Global shipping leader UPS is facing potential profit challenges as it revises its annual forecast due to wage increases stemming from a new labor agreement with US workers. Over the course of the five-year contract, the average earnings of full-time drivers will increase to approximately $170,000, including comprehensive benefits, from the current $145,000. The backdrop of escalating inflation in the US has contributed to increased labor tensions and work stoppages in various sectors.
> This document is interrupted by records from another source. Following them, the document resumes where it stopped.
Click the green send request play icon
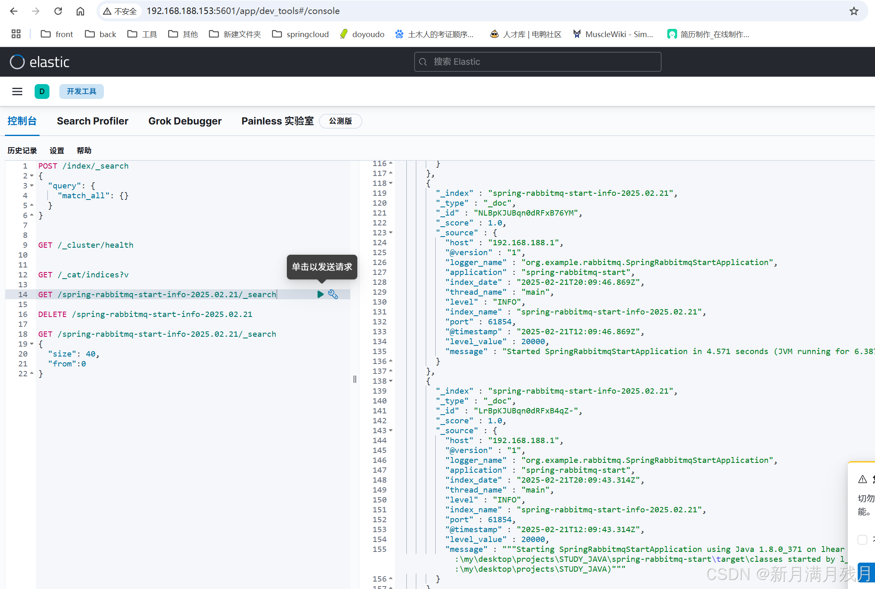Screen dimensions: 875x589 [x=320, y=294]
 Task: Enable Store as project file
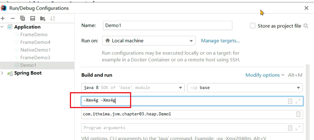[x=253, y=26]
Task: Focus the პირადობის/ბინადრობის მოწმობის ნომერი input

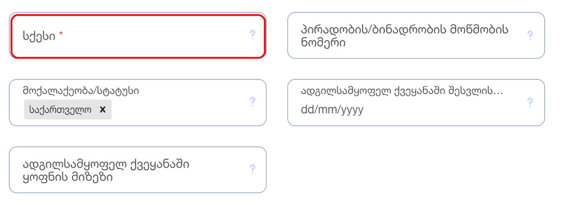Action: coord(416,35)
The looming possibility of a Teamsters union strike has led customers to redirect nearly a million packages a day to rival companies, resulting in an estimated $200 million in lost sales for UPS. The company’s revised projection for adjusted operating margin this year stands at 11.8%, down from the previous estimate of 12.8%. This change highlights the financial impact of the labor agreement and a drop in shipments attributed to an economic slowdown.
Noted for having the largest unionized workforce in the US, UPS is known for its solid compensation packages. The labor agreement includes not only wage increases, but also improvements to working conditions and benefits for part-time staff, such as air-conditioned delivery vehicles.
The Teamsters union, which represents more than 300,000 UPS workers, confirms the contract provisions, which include a wage increase of $2.50 an hour this year and a gradual increase of $7.50 an hour over the five years
Economists are closely watching these wage adjustments as concerns grow about their potential role in aggravating broader inflation problems, exacerbated by pandemic-related supply disruptions and geopolitical tensions such as the Ukraine conflict. Recent trends show that US wage growth outpaced price growth in June, a phenomenon not seen in more than two years.
In July, the average hourly wage in the U.S. was about $34, while employer compensation costs averaged about $43 an hour in the spring, according to the latest data from the Labor Department of the USA. Most of these costs corresponded to salaries, and the rest went to benefits.